Lorsqu'on interroge les enseignants sur la note qu'ils attribueraient à ces quatre élèves, c'est pour le quatrième élève que les notes varient le plus — entre 0 et 10 sur dix, ce qui est témoin d'un malaise —, mais c'est également pour celui-là que les notes sont globalement les plus faibles. Or, quand on leur demande auquel de ces quatre élèves ils confieraient des tâches qui requièrent la maîtrise de la langue, c'est le quatrième que tous désignent. C'est donc au plus compétent en langue qu'ils attribuent le moins de points. Ceci illustre le fossé qui existe entre l'école et la société, avec ses attentes : lorsqu'ils évaluent, les enseignants accordent plus d'importance à des aspects scolaires de la production (l'élève a-t-il exécuté ce qui lui est demandé), qu'à la compétence de l'élève. Ce n'est pas naturel pour eux d'évaluer les compétences des élèves.
Les conséquences de ces pratiques sont désastreuses. On pourrait les examiner à plusieurs niveaux, comme le niveau de l'élève, et le sentiment d'injustice vécu par lui. Mais attardons-nous ici sur deux conséquences importantes, à l'échelle d'un système éducatif.
Il existe une première conséquence, à court terme : celle de provoquer des réussites et des échecs abusifs. Autrement dit, des élèves scolaires, mais non compétents sont déclarés aptes à passer dans le niveau supérieur : ce sont des réussites abusives. En revanche, des élèves compétents, mais moins scolaires, sont déclarés inaptes à passer dans le niveau supérieur. Ils redoublent, alors qu'ils possèdent les acquis nécessaires pour continuer leur scolarité ; ce sont des échecs abusifs. Réussites et échecs abusifs constituent un véritable fléau pour un système éducatif. Il s'agit là d'un cocktail efficace pour faire exploser l'hétérogénéité des classes, hétérogénéité qui est un des facteurs majeurs qui entravent le travail de l'enseignant. C'est ainsi que l'école génère elle-même les maux dont elle se plaint par ailleurs.
Une autre conséquence, à long terme, est ce qu'on appelle l'analphabétisme fonctionnel : des élèves, qui ont suivi une scolarité de 6 années, 7 années, 8 années, voire davantage, quittent l'école et, quand ils se retrouvent dans la vie de tous les jours, sont incapables de réagir correctement à une situation quotidienne, c'est-à-dire qu'ils sont incapables d'utiliser ce qu'ils ont appris à l'école.
L'approche par les compétences vise à remédier à ce déficit, lourd de conséquences pour la société toute entière. Comment ? En soumettant de manière régulière à l'élève des situations complexes, dans lesquelles il a l'occasion de mobiliser les savoirs, les savoir-faire, les savoir-être qu'il a appris à l'école.
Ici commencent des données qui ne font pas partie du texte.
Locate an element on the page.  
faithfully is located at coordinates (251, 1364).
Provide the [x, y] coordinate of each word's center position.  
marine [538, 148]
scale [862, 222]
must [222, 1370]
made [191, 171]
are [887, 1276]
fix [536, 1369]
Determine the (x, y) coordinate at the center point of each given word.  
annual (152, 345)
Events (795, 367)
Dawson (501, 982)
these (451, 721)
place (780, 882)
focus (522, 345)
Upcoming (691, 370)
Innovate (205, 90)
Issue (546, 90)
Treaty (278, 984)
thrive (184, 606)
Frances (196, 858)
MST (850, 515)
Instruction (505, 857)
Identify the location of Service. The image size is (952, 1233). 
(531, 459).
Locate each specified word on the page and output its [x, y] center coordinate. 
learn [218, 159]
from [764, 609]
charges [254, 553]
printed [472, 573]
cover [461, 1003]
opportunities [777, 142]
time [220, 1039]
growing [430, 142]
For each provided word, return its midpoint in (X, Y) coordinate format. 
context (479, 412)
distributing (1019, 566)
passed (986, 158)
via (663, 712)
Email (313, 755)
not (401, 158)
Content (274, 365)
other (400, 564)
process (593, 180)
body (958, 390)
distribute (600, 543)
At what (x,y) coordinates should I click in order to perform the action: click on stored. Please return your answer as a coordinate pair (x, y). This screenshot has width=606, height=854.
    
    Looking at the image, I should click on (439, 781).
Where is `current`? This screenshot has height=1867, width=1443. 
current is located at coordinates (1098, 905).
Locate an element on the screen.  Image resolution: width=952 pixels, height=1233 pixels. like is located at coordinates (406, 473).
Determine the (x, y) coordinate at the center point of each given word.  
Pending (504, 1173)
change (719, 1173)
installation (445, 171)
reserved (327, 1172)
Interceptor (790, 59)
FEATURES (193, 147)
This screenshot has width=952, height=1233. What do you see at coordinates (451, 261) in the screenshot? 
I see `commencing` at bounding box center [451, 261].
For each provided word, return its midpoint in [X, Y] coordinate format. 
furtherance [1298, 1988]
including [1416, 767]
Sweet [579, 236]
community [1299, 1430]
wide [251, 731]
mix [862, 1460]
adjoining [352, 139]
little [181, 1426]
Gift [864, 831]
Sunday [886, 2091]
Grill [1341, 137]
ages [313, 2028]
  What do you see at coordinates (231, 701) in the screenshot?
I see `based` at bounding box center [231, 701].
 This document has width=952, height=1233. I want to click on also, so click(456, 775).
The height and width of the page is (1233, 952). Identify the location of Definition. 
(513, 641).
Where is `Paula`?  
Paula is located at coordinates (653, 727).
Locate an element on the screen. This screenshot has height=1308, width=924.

En procédant de la sorte, on estime que, tout comme c'est en forgeant qu'on devient forgeron, c'est en résolvant des situations complexes que l'on devient compétent.
Cela fonctionne assez bien sur le plan des apprentissages, à condition que le dispositif pédagogique de l'enseignant permette aux élèves de travailler en tout petits groupes à certains moment, mais seuls aussi à d'autres moments, parce que c'est seuls qu'ils devront devenir compétents.
Sur le plan de l'évaluation se pose une question importante : peut-on évaluer la compétence de l'élève ? Il était facile de leur soumettre une liste de questions sur des savoirs (restitution) et sur des savoir-faire (applications), mais évaluer leur compétence réelle, est-ce possible ?
La réponse est oui, à certaines conditions.
Ce sont les principes sur lesquels reposent la pédagogie de l'intégration, ou encore l'approche par les compétences de base (Roegiers 2000, 2e édition 2001).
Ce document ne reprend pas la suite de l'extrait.